Repeat, exactly as written, the line containing "Task: Click the blue S comparison badge" and each line after it through the end of the data.

**Input data**

----------

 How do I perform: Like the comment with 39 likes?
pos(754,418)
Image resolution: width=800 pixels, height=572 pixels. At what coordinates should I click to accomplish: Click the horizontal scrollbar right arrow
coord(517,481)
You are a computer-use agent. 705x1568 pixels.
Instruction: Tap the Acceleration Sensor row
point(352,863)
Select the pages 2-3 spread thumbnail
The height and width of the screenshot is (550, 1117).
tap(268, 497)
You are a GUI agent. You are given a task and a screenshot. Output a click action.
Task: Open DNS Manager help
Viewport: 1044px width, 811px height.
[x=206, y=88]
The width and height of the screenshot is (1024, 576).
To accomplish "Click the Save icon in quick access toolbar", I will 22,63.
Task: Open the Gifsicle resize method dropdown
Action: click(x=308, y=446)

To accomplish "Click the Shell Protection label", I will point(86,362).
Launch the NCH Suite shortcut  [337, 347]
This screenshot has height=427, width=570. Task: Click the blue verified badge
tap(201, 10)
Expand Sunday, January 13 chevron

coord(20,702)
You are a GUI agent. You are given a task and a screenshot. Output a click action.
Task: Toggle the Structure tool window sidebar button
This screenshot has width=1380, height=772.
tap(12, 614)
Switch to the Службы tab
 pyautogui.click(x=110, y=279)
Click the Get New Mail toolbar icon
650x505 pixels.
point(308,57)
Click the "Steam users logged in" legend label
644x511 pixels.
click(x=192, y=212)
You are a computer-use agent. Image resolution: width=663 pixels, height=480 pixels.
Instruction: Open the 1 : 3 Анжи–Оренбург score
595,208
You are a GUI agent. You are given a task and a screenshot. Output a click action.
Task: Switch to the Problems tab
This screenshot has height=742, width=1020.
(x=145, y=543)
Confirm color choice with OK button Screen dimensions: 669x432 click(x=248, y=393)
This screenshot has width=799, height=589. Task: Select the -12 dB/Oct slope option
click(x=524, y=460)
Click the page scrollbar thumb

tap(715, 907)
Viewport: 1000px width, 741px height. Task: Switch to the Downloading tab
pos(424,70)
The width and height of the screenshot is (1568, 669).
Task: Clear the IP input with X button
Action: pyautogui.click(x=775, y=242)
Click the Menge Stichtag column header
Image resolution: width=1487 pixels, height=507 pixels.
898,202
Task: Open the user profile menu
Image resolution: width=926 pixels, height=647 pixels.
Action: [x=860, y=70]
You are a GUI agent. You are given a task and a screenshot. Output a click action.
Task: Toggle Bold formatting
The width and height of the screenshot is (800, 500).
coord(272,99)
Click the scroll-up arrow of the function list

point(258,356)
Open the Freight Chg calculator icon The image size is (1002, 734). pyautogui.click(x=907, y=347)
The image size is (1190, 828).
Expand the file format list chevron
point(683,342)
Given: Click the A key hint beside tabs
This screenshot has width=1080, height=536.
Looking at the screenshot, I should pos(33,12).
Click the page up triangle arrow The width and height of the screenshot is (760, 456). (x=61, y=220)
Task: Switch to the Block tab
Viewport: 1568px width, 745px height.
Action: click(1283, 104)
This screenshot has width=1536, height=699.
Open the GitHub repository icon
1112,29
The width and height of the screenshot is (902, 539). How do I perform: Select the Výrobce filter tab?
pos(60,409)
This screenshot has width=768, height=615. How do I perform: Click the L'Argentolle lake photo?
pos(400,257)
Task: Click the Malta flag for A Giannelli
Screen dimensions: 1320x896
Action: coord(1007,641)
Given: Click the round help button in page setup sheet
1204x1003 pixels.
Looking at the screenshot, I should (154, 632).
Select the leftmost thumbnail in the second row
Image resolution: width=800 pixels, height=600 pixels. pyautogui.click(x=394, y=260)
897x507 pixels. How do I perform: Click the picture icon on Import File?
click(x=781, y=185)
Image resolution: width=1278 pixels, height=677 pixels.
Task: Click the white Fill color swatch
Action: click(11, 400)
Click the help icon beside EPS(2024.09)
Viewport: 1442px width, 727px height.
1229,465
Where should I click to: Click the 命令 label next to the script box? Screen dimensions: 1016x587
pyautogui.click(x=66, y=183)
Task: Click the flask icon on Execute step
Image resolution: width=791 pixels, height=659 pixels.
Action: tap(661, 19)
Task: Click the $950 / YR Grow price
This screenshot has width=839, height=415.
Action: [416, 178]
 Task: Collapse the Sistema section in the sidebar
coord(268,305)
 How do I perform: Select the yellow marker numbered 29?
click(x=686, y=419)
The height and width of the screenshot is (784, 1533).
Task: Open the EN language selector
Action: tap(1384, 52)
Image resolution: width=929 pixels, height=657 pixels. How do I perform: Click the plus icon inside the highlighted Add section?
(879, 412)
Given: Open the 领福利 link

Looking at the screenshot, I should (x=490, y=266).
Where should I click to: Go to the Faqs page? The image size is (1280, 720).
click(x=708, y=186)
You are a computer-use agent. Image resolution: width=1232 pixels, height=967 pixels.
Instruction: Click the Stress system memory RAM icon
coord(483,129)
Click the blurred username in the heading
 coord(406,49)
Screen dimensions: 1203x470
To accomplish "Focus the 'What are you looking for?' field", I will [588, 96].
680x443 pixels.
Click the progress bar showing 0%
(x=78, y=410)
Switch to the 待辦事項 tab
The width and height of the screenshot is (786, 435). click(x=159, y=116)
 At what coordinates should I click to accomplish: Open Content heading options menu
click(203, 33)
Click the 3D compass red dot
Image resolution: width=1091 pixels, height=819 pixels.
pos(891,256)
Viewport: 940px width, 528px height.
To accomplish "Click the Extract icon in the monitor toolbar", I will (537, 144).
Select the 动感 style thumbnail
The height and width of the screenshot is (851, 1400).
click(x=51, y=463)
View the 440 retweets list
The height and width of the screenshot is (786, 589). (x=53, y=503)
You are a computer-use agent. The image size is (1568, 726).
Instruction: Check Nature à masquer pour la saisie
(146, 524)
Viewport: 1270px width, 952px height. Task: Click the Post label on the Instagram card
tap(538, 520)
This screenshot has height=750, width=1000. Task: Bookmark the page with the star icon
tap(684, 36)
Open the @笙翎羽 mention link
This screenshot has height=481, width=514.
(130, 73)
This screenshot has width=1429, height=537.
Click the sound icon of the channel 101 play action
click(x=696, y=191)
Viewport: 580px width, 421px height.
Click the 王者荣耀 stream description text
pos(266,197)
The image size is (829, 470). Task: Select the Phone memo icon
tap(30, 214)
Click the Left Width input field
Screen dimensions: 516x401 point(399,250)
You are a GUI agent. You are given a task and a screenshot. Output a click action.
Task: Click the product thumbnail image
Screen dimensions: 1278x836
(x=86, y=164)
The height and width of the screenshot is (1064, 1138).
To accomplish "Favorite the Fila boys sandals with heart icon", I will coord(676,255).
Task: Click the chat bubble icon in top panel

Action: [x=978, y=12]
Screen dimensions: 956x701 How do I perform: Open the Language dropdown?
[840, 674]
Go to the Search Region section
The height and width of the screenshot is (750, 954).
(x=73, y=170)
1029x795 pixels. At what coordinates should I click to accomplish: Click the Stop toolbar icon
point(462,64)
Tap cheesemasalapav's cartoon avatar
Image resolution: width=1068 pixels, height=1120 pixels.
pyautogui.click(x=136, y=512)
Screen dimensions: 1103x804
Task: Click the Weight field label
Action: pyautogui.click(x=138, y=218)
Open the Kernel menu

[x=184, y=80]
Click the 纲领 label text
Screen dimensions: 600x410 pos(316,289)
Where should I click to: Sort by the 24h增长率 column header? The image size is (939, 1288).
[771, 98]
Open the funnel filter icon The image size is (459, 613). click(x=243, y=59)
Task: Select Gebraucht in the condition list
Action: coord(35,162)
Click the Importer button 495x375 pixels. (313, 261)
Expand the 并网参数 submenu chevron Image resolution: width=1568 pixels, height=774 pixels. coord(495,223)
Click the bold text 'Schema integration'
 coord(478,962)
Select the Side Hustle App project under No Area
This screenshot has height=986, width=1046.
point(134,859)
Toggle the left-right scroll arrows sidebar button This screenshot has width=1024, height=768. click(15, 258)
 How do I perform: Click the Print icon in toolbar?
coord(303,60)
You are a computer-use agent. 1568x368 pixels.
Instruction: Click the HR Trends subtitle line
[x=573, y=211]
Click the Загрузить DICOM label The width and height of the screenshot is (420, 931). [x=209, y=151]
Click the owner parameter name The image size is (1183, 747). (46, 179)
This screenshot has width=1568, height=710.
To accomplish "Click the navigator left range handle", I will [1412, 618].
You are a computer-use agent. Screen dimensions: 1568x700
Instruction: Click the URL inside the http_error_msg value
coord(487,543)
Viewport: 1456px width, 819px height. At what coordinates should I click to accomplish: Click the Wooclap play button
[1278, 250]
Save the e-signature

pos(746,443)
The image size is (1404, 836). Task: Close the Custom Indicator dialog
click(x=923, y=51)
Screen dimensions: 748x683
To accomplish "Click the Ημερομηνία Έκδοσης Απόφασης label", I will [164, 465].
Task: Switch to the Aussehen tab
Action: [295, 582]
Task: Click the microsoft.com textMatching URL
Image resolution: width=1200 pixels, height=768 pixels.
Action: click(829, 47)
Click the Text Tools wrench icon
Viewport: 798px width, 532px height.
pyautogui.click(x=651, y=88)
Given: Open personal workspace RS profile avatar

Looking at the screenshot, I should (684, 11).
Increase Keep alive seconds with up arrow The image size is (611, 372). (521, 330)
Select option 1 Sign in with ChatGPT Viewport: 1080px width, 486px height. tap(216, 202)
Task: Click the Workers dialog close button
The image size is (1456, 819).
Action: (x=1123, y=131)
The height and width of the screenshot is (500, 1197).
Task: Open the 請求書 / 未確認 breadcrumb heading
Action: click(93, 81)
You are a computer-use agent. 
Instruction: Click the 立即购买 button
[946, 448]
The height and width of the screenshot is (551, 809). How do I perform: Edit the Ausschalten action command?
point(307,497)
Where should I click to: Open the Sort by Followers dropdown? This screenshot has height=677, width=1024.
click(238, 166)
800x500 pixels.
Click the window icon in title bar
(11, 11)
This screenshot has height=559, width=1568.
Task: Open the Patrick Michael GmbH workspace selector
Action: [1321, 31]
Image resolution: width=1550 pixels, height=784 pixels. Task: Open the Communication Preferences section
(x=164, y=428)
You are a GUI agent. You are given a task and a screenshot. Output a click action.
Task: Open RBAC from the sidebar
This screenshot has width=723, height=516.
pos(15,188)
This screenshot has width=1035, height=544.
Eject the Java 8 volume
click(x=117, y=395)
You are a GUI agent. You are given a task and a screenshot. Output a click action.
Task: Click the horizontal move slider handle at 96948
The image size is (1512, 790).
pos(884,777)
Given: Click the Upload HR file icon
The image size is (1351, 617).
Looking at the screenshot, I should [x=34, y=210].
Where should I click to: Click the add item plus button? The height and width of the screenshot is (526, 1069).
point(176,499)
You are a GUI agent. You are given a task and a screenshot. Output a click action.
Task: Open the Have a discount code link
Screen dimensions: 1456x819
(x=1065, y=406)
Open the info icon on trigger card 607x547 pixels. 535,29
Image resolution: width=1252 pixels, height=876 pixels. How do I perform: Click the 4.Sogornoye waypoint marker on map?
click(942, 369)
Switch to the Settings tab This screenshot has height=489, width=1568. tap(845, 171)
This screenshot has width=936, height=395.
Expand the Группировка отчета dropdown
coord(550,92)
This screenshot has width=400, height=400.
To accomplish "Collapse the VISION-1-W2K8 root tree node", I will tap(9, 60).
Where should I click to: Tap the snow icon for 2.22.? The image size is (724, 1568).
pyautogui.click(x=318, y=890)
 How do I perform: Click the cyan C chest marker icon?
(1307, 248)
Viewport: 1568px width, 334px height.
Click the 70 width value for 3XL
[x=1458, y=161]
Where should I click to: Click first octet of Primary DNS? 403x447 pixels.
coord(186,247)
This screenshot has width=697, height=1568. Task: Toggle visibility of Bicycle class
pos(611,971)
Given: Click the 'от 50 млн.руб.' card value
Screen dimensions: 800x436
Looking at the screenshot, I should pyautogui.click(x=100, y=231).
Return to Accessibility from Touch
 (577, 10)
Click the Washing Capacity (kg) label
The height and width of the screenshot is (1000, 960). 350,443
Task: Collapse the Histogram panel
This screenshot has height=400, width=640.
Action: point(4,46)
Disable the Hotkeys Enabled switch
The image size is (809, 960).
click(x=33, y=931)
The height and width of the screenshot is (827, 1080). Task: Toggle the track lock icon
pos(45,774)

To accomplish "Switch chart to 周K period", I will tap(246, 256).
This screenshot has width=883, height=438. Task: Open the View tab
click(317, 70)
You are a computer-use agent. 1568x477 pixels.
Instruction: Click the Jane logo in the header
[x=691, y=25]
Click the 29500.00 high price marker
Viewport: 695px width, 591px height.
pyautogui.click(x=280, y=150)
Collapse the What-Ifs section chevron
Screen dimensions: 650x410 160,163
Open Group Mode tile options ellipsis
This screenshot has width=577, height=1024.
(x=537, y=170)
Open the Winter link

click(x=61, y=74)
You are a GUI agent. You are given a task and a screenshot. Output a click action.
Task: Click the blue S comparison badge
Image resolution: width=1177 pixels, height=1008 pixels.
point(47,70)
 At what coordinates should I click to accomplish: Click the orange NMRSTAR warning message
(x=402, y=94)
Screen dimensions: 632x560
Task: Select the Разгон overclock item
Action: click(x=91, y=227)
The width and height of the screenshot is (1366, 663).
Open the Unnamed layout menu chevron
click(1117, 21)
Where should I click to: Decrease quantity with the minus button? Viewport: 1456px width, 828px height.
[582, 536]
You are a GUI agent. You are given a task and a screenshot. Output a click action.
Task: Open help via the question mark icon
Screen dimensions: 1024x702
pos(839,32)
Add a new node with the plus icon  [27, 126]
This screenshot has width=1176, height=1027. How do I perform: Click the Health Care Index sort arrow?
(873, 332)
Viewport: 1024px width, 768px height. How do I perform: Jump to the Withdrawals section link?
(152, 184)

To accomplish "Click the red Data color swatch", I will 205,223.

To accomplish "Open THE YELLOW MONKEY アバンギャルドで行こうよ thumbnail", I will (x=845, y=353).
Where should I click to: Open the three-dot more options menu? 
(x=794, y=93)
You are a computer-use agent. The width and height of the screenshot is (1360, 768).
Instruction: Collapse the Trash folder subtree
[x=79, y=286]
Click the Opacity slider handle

----------

**Solution for this problem**
Task: Click the blue S comparison badge
Image resolution: width=1177 pixels, height=1008 pixels.
point(47,70)
 At what coordinates should I click to accomplish: Click the orange NMRSTAR warning message
(x=402, y=94)
Screen dimensions: 632x560
Task: Select the Разгон overclock item
Action: click(x=91, y=227)
The width and height of the screenshot is (1366, 663).
Open the Unnamed layout menu chevron
click(1117, 21)
Where should I click to: Decrease quantity with the minus button? Viewport: 1456px width, 828px height.
[582, 536]
You are a GUI agent. You are given a task and a screenshot. Output a click action.
Task: Open help via the question mark icon
Screen dimensions: 1024x702
pos(839,32)
Add a new node with the plus icon  [27, 126]
This screenshot has width=1176, height=1027. How do I perform: Click the Health Care Index sort arrow?
(873, 332)
Viewport: 1024px width, 768px height. How do I perform: Jump to the Withdrawals section link?
(152, 184)

To accomplish "Click the red Data color swatch", I will 205,223.

To accomplish "Open THE YELLOW MONKEY アバンギャルドで行こうよ thumbnail", I will (x=845, y=353).
Where should I click to: Open the three-dot more options menu? 
(x=794, y=93)
You are a computer-use agent. The width and height of the screenshot is (1360, 768).
Instruction: Collapse the Trash folder subtree
[x=79, y=286]
Click the Opacity slider handle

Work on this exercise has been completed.